[jira] [Issue Comment Edited] (MAHOUT-831) @Experimental annotation to indicate which implementations are not intended for production use

Dan Brickley (Issue Comment Edited) (JIRA) Fri, 07 Oct 2011 19:27:55 -0700

    [ 
https://issues.apache.org/jira/browse/MAHOUT-831?page=com.atlassian.jira.plugin.system.issuetabpanels:comment-tabpanel&focusedCommentId=13123350#comment-13123350
 ]


Dan Brickley edited comment on MAHOUT-831 at 10/8/11 2:25 AM:
--------------------------------------------------------------

Nice to have in the Java for sure, but where exactly? and how does it relate to 
other metadata about 'algorithms' (and tools/utils/jobs)?

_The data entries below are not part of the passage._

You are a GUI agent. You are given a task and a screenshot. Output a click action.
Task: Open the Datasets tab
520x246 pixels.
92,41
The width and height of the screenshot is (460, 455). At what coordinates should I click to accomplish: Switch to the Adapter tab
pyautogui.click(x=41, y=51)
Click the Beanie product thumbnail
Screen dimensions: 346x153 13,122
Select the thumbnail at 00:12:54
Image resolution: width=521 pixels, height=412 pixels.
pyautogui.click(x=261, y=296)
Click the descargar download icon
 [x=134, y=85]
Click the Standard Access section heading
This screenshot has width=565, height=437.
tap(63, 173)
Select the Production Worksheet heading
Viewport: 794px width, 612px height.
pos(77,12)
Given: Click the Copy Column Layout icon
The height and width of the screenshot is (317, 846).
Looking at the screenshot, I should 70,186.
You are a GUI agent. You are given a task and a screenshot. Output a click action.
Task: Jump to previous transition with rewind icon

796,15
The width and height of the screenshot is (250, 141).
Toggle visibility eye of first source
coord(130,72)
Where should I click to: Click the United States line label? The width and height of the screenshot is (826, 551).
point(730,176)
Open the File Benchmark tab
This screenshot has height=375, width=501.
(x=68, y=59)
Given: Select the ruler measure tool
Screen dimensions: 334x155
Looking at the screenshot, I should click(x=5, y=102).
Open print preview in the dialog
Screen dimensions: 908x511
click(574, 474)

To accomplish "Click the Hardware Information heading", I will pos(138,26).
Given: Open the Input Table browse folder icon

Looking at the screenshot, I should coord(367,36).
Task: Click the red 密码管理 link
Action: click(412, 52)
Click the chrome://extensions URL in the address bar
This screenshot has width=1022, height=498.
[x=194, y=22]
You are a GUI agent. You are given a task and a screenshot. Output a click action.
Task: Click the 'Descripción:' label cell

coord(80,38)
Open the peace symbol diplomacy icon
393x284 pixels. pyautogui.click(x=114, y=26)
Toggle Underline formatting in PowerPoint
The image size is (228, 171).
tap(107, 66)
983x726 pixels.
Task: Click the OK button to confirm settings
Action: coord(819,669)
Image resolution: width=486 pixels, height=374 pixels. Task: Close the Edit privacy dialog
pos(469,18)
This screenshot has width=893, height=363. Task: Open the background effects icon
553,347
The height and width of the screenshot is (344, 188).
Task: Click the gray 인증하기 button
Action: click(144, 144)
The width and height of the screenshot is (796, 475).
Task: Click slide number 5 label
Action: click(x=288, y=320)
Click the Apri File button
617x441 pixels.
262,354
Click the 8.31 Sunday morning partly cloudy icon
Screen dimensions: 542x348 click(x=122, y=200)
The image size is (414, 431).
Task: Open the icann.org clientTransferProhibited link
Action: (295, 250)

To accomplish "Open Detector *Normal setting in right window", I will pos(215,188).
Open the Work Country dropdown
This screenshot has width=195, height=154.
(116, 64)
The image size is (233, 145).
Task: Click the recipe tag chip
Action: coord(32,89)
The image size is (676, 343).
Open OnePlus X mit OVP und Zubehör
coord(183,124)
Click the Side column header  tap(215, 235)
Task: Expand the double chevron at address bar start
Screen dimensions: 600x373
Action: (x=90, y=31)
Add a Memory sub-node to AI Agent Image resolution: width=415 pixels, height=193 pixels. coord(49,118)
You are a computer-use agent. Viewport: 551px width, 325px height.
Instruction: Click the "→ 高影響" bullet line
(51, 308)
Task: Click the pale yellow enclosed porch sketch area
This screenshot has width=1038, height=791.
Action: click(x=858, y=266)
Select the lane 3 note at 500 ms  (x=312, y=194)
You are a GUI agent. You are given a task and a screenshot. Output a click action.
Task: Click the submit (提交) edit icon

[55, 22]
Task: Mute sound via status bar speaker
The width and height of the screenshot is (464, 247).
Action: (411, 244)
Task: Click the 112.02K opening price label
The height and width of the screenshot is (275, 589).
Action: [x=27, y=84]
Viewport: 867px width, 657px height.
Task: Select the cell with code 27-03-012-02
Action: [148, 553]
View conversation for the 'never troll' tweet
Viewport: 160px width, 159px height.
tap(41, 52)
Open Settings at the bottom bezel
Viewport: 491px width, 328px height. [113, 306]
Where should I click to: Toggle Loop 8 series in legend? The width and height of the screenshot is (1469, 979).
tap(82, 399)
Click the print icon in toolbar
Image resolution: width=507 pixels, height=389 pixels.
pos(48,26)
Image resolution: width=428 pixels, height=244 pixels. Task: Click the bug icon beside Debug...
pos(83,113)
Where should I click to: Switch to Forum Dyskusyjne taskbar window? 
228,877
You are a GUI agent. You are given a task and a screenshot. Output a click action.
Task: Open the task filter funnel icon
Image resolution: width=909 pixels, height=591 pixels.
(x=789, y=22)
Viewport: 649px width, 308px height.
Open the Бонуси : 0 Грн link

The closest two things I've seen to any attempt at overview of algorithms are:

* config for bin/mahout utility: 
http://svn.apache.org/repos/asf/mahout/trunk/src/conf/driver.classes.props
* main Algorithms Wiki page: 
https://cwiki.apache.org/confluence/display/MAHOUT/Algorithms

The Wiki list is fairly free-form; but commonly it also offers links to 
background info in the Wiki, and flags where something is in-progress or 'open' 
for contributions. Also often associates JIRA IDs.

>From the WIki:
 
Classification:
* Logistic Regression (SGD)
* Bayesian
* Support Vector Machines (SVM) (open: MAHOUT-14, MAHOUT-232 and MAHOUT-334)
* Perceptron and Winnow (open: MAHOUT-85)
* Neural Network (open, but MAHOUT-228 might help)
* Random Forests (integrated - MAHOUT-122, MAHOUT-140, MAHOUT-145)
* Restricted Boltzmann Machines (open, MAHOUT-375, GSOC2010)
* Online Passive Aggressive (awaiting patch commit, MAHOUT-702)

Clustering:
* Canopy Clustering (MAHOUT-3 - integrated)
* K-Means Clustering (MAHOUT-5 - integrated)
* Fuzzy K-Means (MAHOUT-74 - integrated)
* Expectation Maximization (EM) (MAHOUT-28)
* Mean Shift Clustering (MAHOUT-15 - integrated)
* Hierarchical Clustering (MAHOUT-19)
* Dirichlet Process Clustering (MAHOUT-30 - integrated)
* Latent Dirichlet Allocation (MAHOUT-123 - integrated)
* Spectral Clustering (MAHOUT-363 - integrated)
* Minhash Clustering (MAHOUT-344 - integrated)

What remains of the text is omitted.